Parallel Processing

Articleby dmitribagh· Oct 08,2015 at 07:15 PM· mark2at亚搏在线safeedited · Feb 26 at 07:26 PM

Article created with FME Desktop 2015.0

Introduction

Each FME translation is usually a single process on your computer.However,FME can be set up to take advantage of multiple-core processors and improve parallelization of computations (doing multiple tasks at once).FME also makes use of hyper-threading,a technology used to make each physical core appear as two logical processors to the host operating system.

By using parallel processing,performance may be improved significantly over a single process.

Notes:

As of FME2019,the Parallel Processing options have been removed from most transformers and exist only in the custom transformer infrastructure.A separate article exists to explainsetting up parallel processing in a custom transformer.
For a more basic introduction to parallel processing,including a step-by-step tutorial exercise,see the articleHow to Use Parallel Processing in FME.

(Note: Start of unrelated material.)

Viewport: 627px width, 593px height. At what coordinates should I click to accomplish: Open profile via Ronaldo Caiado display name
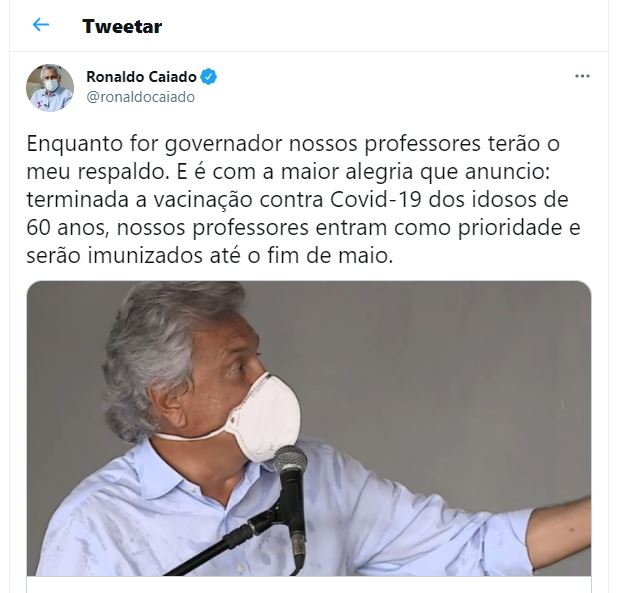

Setting Up Parallel Processing

As a brief introduction,note that each parallel process in FME uses its own set of data,and data cannot be passed between processes.Therefore you must divide data into groups using a Group-By parameter,and set each group to be handled by a different process.

Here a user is calculating statistics about the number of visitors to parks in the city of Vancouver,using FME's StatisticsCalculator transformer.Each park has an attribute that defines which neighborhood it resides in.That neighborhood attribute is used to group the data and by setting a Parallel Processing Level,each group is handled by a separate process,potentially improving performance.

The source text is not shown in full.